Task statement:
Of the lines in the material below, print only those from the one containing "Task: Click the list view toggle icon" to the one containing "The height and width of the screenshot is (699, 1352).", ends included, exactly as written and without pictures.

Exercise data:
——

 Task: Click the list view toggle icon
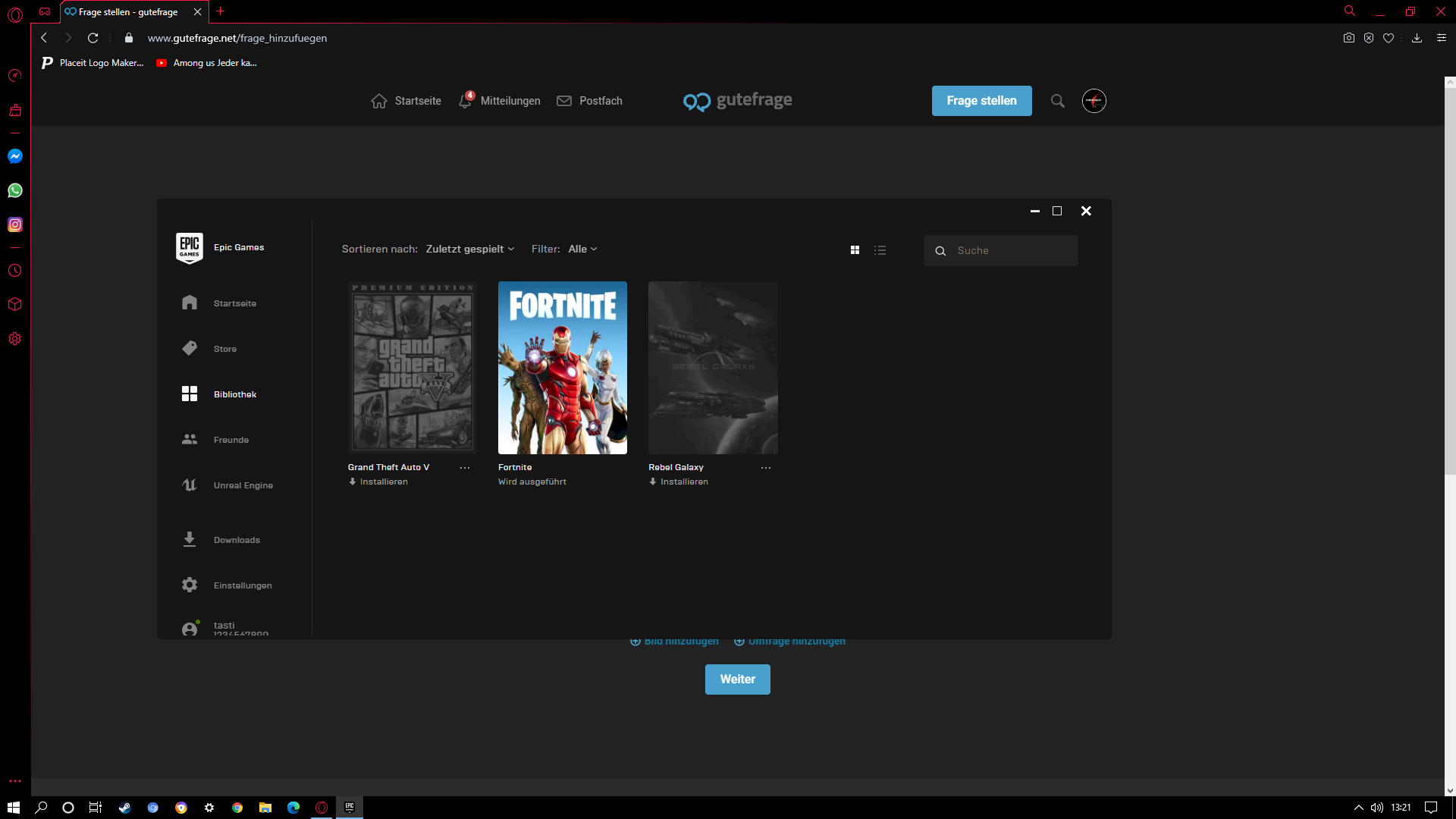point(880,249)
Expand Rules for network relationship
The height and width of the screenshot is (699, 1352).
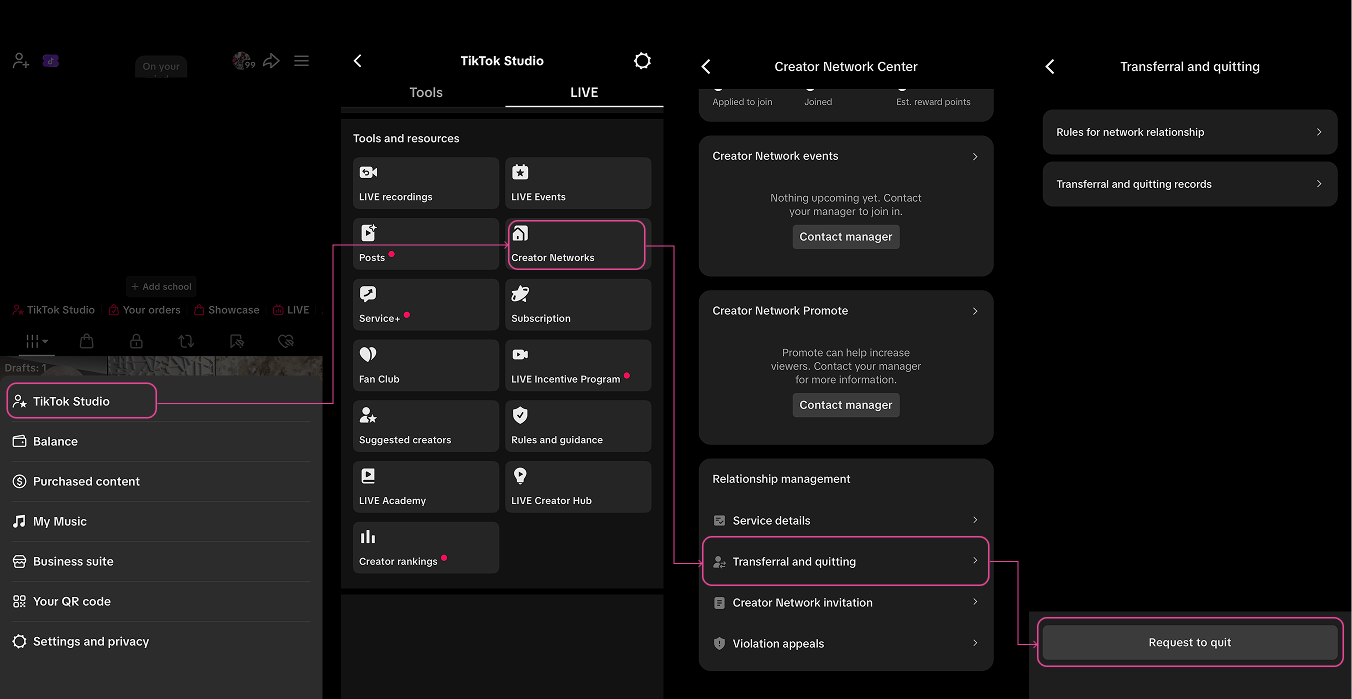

——

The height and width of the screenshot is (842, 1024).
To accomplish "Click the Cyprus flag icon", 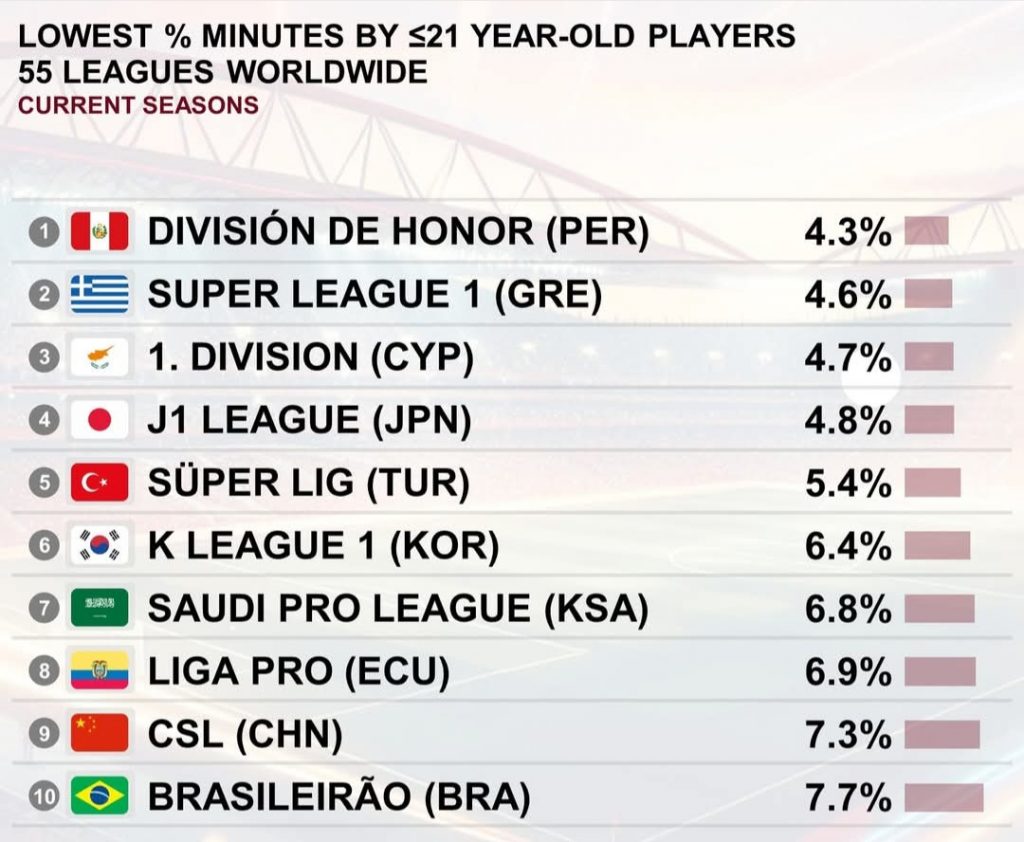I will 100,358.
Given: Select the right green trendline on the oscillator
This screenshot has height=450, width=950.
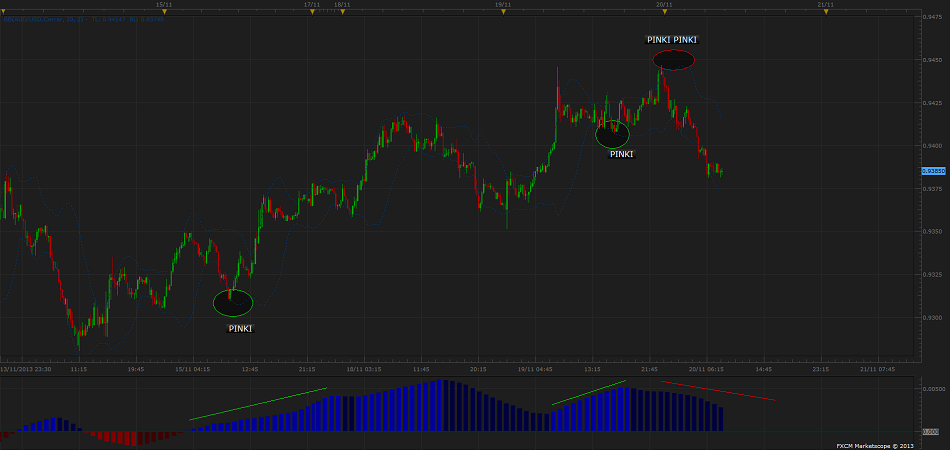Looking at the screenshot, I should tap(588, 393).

——

The answer:
 Task: Click the list view toggle icon
point(880,249)
Expand Rules for network relationship
The height and width of the screenshot is (699, 1352).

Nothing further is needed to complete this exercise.